Results of our study show no effect of the nutritional supplement on cognitive function; the three groups improved their motor and mental functions, but they had similar improvement in all tests at the end of the study. Our results are similar to those of Neufeld et al.(Reference Neufeld, Sotres-Alvarez and García-Feregrino6); in their longitudinal study, they reported no differences in rates of language acquisition among children aged 6–23 months. In addition, Gertler and Fernald(Reference Gertler and Fernald18) evaluated children exposed to the programme for 3–6 years; they measured memory, language acquisition, motor development and social behaviour and compared the measurements with a group of children of the same age who had not been part of the programme. The evaluation found no impact of the programme on cognitive development of children who have been exposed to the programme for 3–6 years.
In the present study, we supplemented children for 6 months; we do not know whether supplementation for a longer period will produce different results in any of the functional outcomes analysed. Moreover, we only included children from 12 to 24 months of age; therefore, the implications of our study should be limited to children in this age range. As discussed, other studies have shown an effect of the programme, not of the supplement, on growth of younger children(Reference Rivera, Sotres-Alvarez and Habicht3, Reference Leroy, Garcia-Guerra and Garcia4). The fact that in our study the children in the PL control group were followed up for 6 months and received attention from our fieldworkers on a daily basis could explain why these children improved in growth and Hb, just as the OFS and PM groups.

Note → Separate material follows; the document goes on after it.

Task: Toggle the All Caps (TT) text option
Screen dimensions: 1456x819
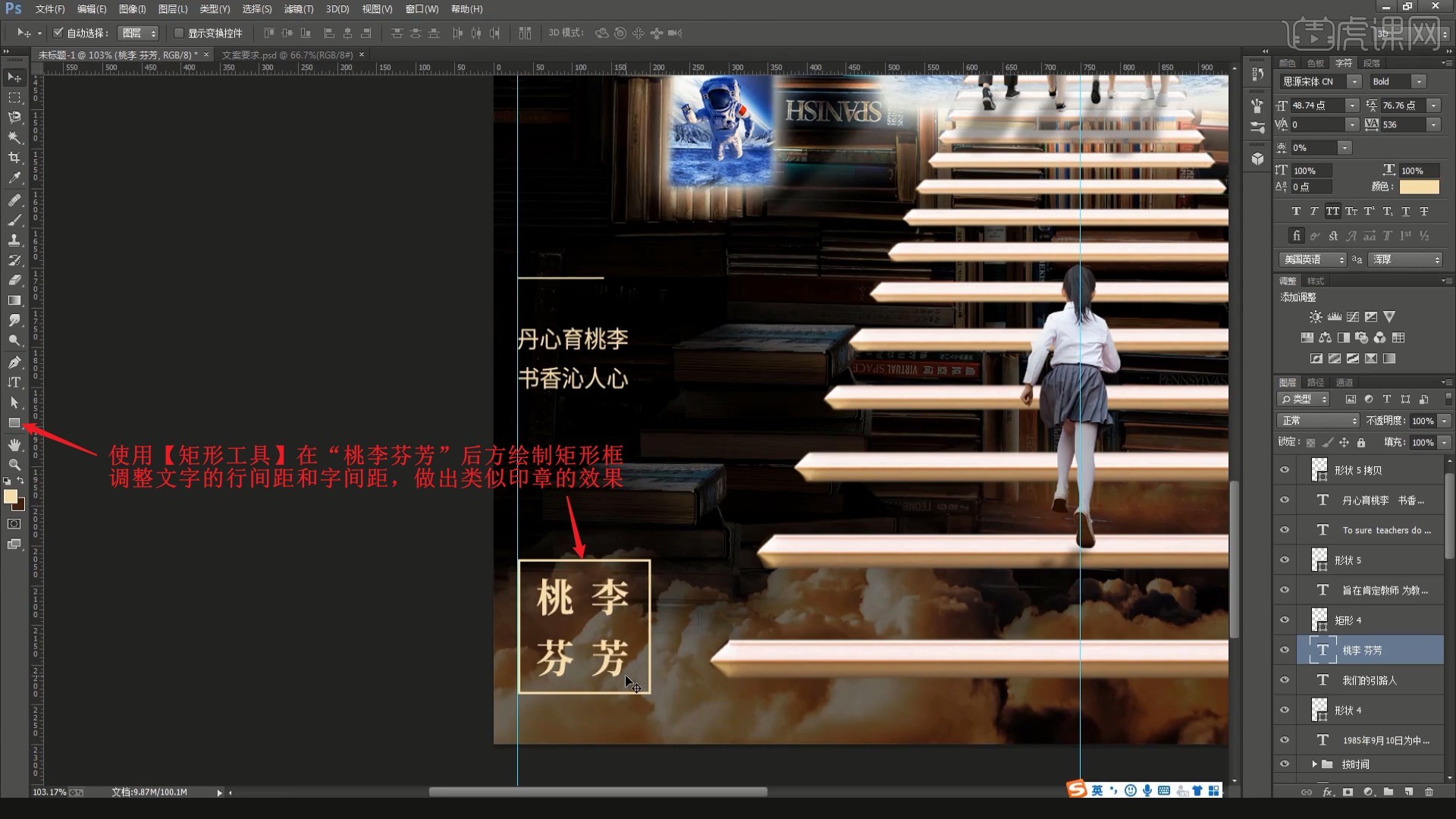Action: click(x=1332, y=212)
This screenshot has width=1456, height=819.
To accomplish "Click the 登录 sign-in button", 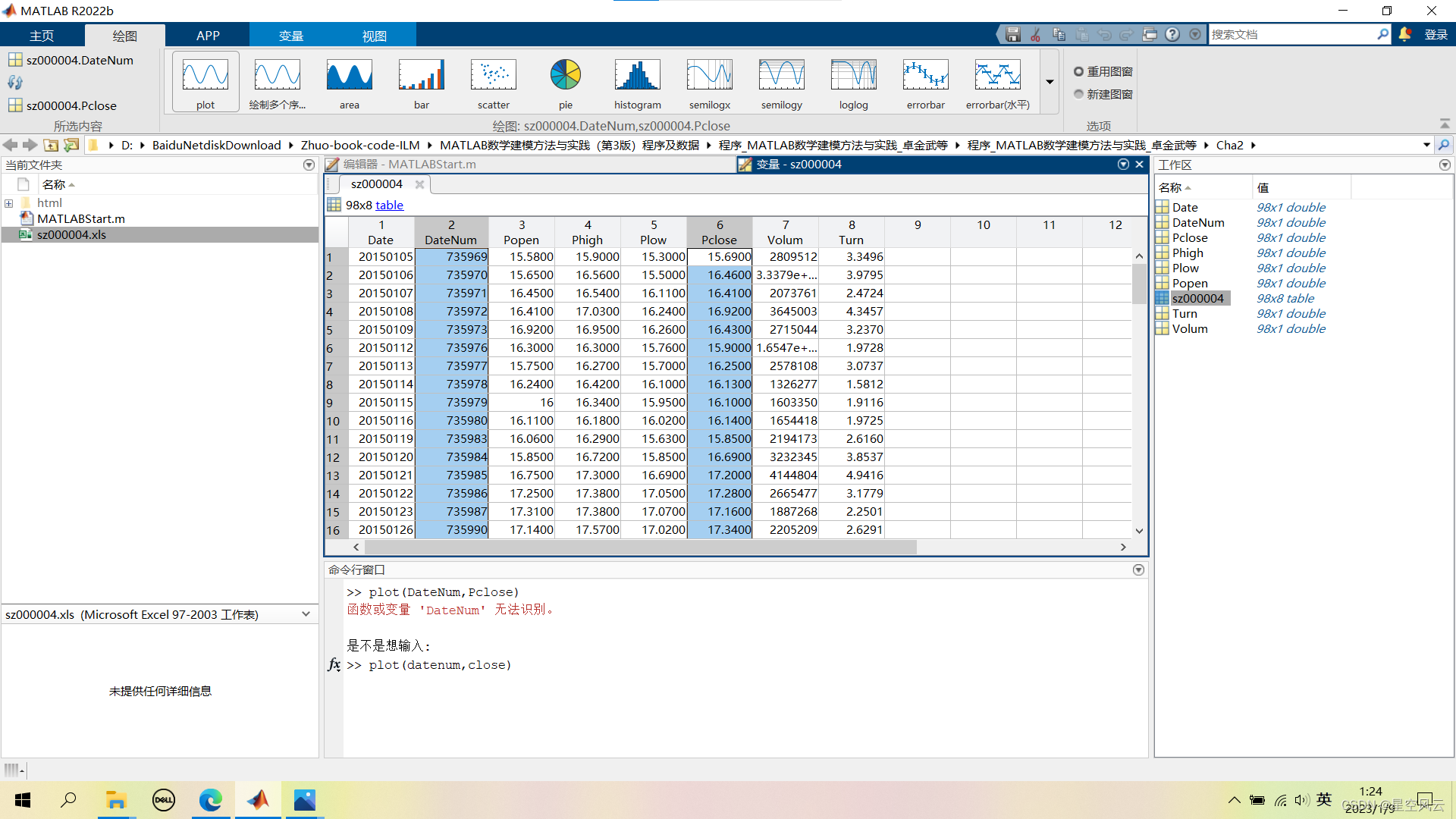I will tap(1436, 35).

In conclusion, supplementation for 6 months with OFS in children aged 12–24 months does not produce additional benefits, compared with treatment with an empty energy PL, on growth, anaemia, morbidity and cognitive performance. The benefits of the Oportunidades programme on anaemia and morbidity that have been reported in previous studies in children aged <24 months should be attributed to other components of the programme, not to the supplementation per se. Given the results of the present study and considering the high cost of supplementation, we suggest that the supplementation strategy as part of the Oportunidades programme in children of this age be carefully revised.
Acknowledgements
The present study was partially funded by the National Council of Science and Technology, CONACYT Study Code 19980202010. The authors have no conflict of interest. J.L.R. contributed to the study design, study supervision, data interpretation and writing of the manuscript; P.L. participated in the study design, coordinated the field work and supervised the data collection; O.P.G. contributed to the study design, data interpretation and writing of the manuscript; J.A. was responsible for the cognitive function tests; C.A. coordinated the field research.